My new friend is handsome, African-American, intelligent and seemingly wealthy. He is an athlete, loves his momma, and is happily married to a White woman. I admit when I saw his wedding ring, I privately hoped. But something in me just knew he didn't marry a sister. Although my guess hit the mark, when my friend told me his wife was indeed Caucasian, I felt my spirit...wince. I didn't immediately understand it. My face read happy for you. My body showed no reaction to my inner pinch, but the sting was there, quiet like a mosquito under a summer dress. Was I jealous? Did the reality of his relationship somehow diminish his soul's credibility?The answer is not simple. One could easily dispel the wince as racist or separatist, but that's not how I was brought up. I was reared in a Jehovah's Witness household. I was taught that every man should be judged by his deeds and not his color, and I firmly stand where my grandmother left me. African people worldwide are known to be welcoming and open-minded. We share our culture sometimes to our own peril and most of us love the very notion of love. My position is that for women of color, this very common "wince" has solely to do with the African story in America.
Scott goes on to detail the history of black women, racist degradation, and beauty standards. All of which is true and holds weight. But I think the key problem here is a common one--a kind of collectivist approach toward something as individual and private as marriage. The point about "African people worldwide" is a tip off. Now I ride for my folks, but we certainly are no more "welcoming and open-minded" than any other group of people.
One thing I've come to understand, through my own relationship, is that for people who are really working at commitment, a relationship quickly ceases to be a political statement. There is certainly part of me that feels my partnership with a black woman says something about me. But I vacillate on precisely what. The problem is that no committed person goes to bed with black spouse or a white spouse. They go to bed with someone who does, or doesn't, think it's a bad idea to blow the rent-check on school clothes. They go to bed with someone who does, or doesn't, think it's a priority to keep the living room clean. They go to be bed with someone who does, or doesn't, want children. In other words, they go to bed with an individual who (hopefully) has very specific idea about their life that go beyond whether the revolution will be televised, or not.
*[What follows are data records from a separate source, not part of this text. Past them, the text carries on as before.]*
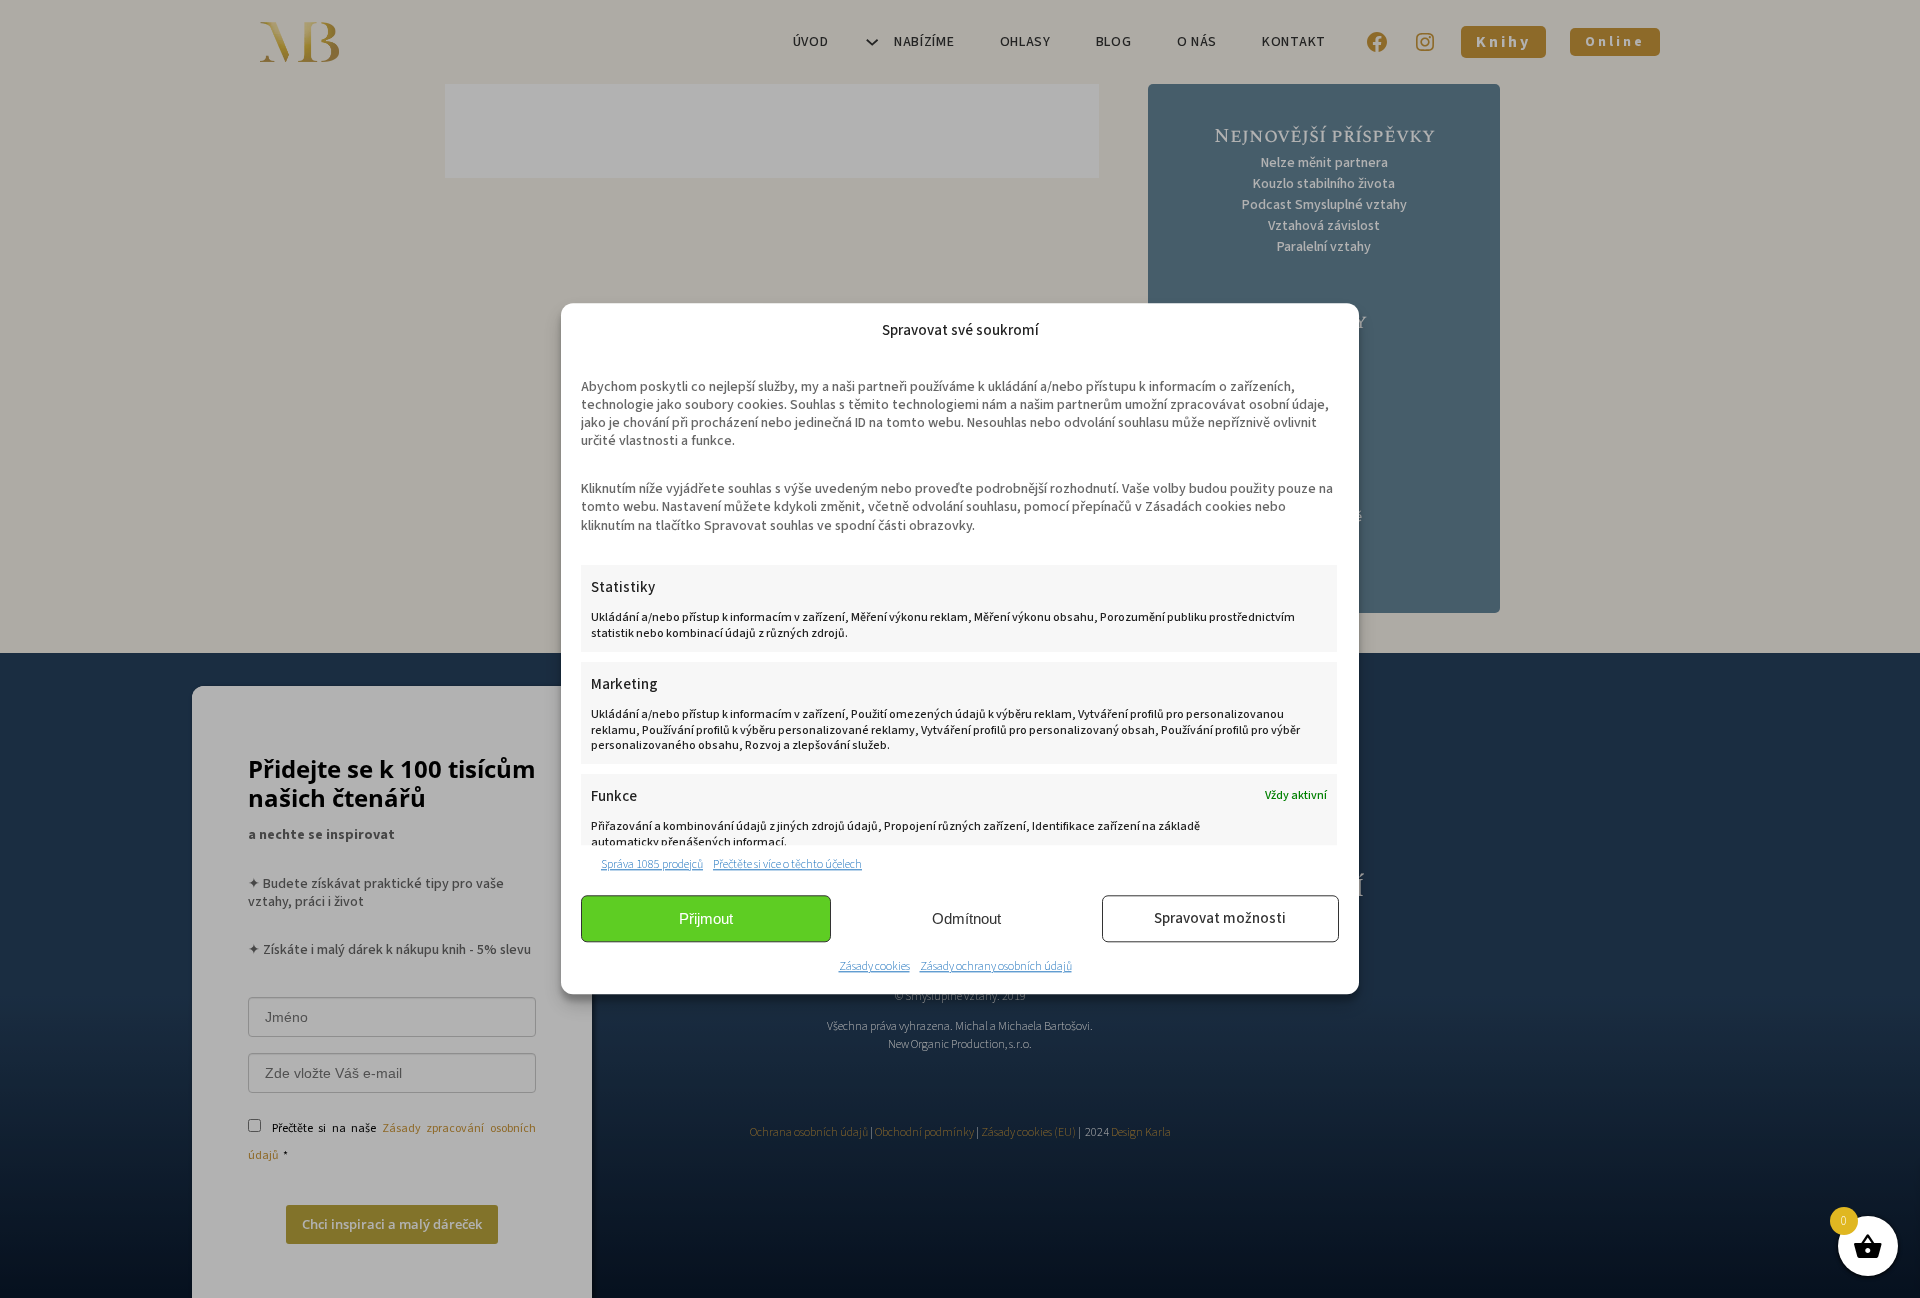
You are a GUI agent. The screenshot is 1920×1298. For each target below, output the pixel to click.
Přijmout (706, 918)
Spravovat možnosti (1220, 918)
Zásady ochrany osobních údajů (996, 967)
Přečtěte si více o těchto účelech (787, 864)
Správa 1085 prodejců (652, 864)
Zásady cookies (874, 967)
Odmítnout (966, 918)
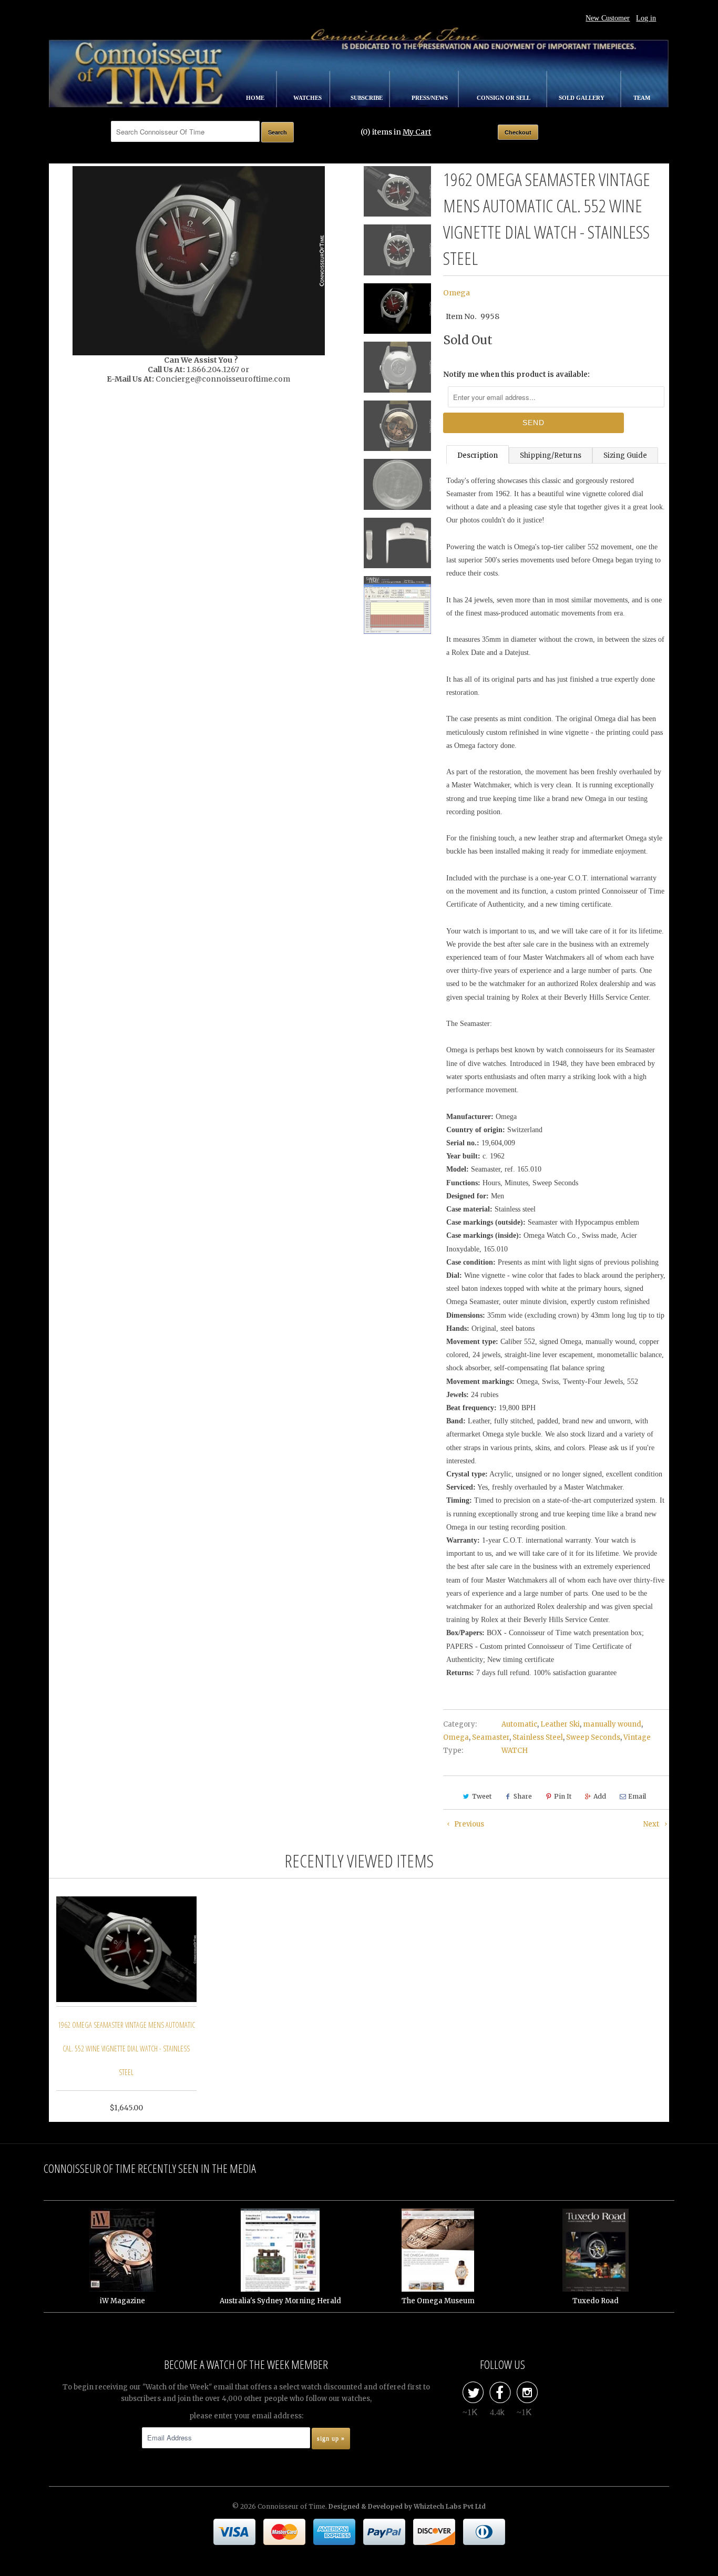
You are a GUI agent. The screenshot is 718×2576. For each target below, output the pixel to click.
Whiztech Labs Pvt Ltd (450, 2506)
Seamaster (490, 1737)
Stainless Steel (537, 1737)
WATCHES (308, 98)
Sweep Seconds (593, 1737)
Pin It (562, 1796)
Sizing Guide (625, 455)
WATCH (514, 1750)
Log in (646, 18)
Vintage (637, 1737)
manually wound (612, 1724)
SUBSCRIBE (367, 98)
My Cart (417, 132)
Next (652, 1824)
I'm a black dude hooked up with a black woman--but I don't sleep with "black people." "Black people" don't pay half of my rent. "Black people" didn't take my son to tennis lessons this week. "Black people" didn't support me while I was trying to make it a writer. An individual, with her own specific hopes, dreams and problems, did those things. Now it's true that she's black. But the qualities that allowed her to do those things--compassion, commitment, vision--are not "black" qualities.
Again, I'm not trying to demean my folks. But we often take this abstract, hazy view of an institution that, like anything else worthwhile, is mostly about dirt, work and tedium. Relationships are not (anymore, at least) a collectivist act. They really come down to two individuals doing business in ways that we will never be privy to.
Writing about this has helped me get clearer and clearer on this. To be blunt--I think people who spend their time stressing about the DNA admixture in other people's relationship need to give some thought to boundaries. When we bemoan Reggie Bush's relationship, we overstate our knowledge, understate our ignorance, highlight our lack of a serious life, and low-ball our own worth. It's petty gossip masquerading as social commentary, and unbecoming of a "welcoming and open-minded" people.
By her own reckoning Jill Scott's friend is "new." All she knows about him is that he's nice-looking, well compensated and loves his mother. He could have a trail of baby momma's from Oakland to Kansas City. But what matters isn't what Scott doesn't know, but what she thinks she does--that he's African People.
As much as my own limitations allow, I sympathize with race and the constructions of beauty standards, just like I sympathize with race and its effects on the justice system. But at some point brothers have to stop reeling off stats about college and prison, and resolve to be something more. We all have a moment, as black people, where we have to stop the process of bemoaning what the world thinks of us, and start asserting that which we think of ourselves. There is no other way.
Forgive me, if that sounds hectoring. I've met very few (if any) black women who need a lecture on asserting themselves. Which is why I find this constant "plight of the black woman" bit bewildering. It's totally out of whack with what I see/hear in my daily interactions. It's as if all our complainers, all our naysayers, all our insecurities got together and went into journalism. What the hell is going on?